Efficacy and safety of morning or evening antihypertensive drug administration on albuminuria in hypertensive patients: an open-label pilot randomized controlled trial

Sci Rep. 2026 Jun 2. doi: 10.1038/s41598-026-54798-1. Online ahead of print.

ABSTRACT

To date, little is known regarding the treatment effects of different timed-dosing antihypertensive medications among hypertensive patients with albuminuria. We aimed to investigate whether morning or evening dosing of antihypertensive medication differentially affects early changes in albuminuria.We conducted an open-label, single-center, assessor-masked, parallel-group, pilot randomized controlled trial among adult hypertensive patients with albuminuria (urinary albumin‒creatinine ratio [UACR] ≥ 30 mg/g) receiving at least one antihypertensive medication. The participants were assigned (1:1) to receive antihypertensive medications either in the morning (6:00-10:00 AM) or in the evening (6:00-10:00 PM), with a treatment follow-up at 3 months.

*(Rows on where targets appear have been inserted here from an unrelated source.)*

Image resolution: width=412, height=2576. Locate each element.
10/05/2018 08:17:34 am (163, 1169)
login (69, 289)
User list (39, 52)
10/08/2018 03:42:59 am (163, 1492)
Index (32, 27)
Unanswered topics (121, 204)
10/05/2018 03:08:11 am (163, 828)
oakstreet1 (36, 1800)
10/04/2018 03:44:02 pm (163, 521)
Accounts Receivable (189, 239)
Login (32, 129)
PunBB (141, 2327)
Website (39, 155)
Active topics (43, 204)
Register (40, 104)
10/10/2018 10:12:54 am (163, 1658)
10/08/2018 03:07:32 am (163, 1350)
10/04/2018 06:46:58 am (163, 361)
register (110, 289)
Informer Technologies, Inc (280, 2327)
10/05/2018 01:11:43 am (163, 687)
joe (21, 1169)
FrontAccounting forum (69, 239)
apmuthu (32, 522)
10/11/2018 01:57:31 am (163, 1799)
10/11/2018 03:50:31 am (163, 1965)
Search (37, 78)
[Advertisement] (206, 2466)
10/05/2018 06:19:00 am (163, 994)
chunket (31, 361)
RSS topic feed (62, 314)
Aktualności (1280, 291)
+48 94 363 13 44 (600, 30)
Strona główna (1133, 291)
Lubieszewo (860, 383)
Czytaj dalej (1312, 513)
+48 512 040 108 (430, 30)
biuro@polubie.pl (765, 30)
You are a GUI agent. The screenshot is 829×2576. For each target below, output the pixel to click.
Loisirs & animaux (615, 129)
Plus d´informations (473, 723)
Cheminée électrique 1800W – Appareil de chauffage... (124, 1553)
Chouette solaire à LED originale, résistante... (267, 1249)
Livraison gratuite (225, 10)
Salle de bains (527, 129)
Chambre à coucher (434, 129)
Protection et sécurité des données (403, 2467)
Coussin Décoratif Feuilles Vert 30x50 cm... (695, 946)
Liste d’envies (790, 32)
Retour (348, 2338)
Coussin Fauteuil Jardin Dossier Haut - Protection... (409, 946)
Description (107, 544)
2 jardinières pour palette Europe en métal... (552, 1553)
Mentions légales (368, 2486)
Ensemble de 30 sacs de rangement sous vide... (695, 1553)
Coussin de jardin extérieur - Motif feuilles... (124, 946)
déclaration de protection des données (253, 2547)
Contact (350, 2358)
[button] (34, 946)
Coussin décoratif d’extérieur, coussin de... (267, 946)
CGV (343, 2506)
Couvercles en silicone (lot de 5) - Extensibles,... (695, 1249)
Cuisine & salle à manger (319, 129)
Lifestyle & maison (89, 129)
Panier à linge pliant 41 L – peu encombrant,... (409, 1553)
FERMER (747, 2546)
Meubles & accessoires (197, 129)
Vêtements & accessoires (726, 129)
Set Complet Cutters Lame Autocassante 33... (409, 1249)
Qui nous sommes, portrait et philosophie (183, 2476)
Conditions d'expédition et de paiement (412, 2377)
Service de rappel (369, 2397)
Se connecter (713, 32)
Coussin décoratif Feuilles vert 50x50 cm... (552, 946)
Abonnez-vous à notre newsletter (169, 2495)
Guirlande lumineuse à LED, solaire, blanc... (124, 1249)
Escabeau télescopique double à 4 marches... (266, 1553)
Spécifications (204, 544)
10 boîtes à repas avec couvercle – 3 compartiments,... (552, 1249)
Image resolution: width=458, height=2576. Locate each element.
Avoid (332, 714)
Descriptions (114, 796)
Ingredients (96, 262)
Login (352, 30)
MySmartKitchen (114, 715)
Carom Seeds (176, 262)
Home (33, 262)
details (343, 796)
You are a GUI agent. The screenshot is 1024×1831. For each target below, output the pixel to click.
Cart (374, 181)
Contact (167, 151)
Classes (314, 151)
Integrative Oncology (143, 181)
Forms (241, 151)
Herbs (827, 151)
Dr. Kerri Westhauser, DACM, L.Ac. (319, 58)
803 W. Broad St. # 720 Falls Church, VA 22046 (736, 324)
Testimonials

The primary outcome was the change in the log UACR. The secondary outcomes were changes in blood pressure and kidney function. Post hoc outcomes included clinically meaningful control of outcomes.Among the 60 participants enrolled (mean age, 65.6 years; proportion of females, 51.7%; median UACR, 116.1 mg/g), 58 patients completed the trial. The absolute changes in log UACR over 3 months were – 0.21 (95% CI, -0.40 to -0.03; n = 31) for morning-dosing and – 0.22 (95% CI, -0.46 to 0.01; n = 27) for evening-dosing, with an adjusted difference of -0.01 (95% CI, -0.32 to 0.30; P = 0.955) between the groups. No statistically significant difference was observed for secondary and post hoc outcomes. No safety profile concerns were identified. Among hypertensive patients with albuminuria, chronotherapy, whether administered in the morning or evening, did not affect early treatment outcomes in terms of the UACR, blood pressure, or kidney function. Trial registration: Thai Clinical Trials Registry (TCTR); TCTR20240930002; Registration date: 30/09/2024; retrospectively registered.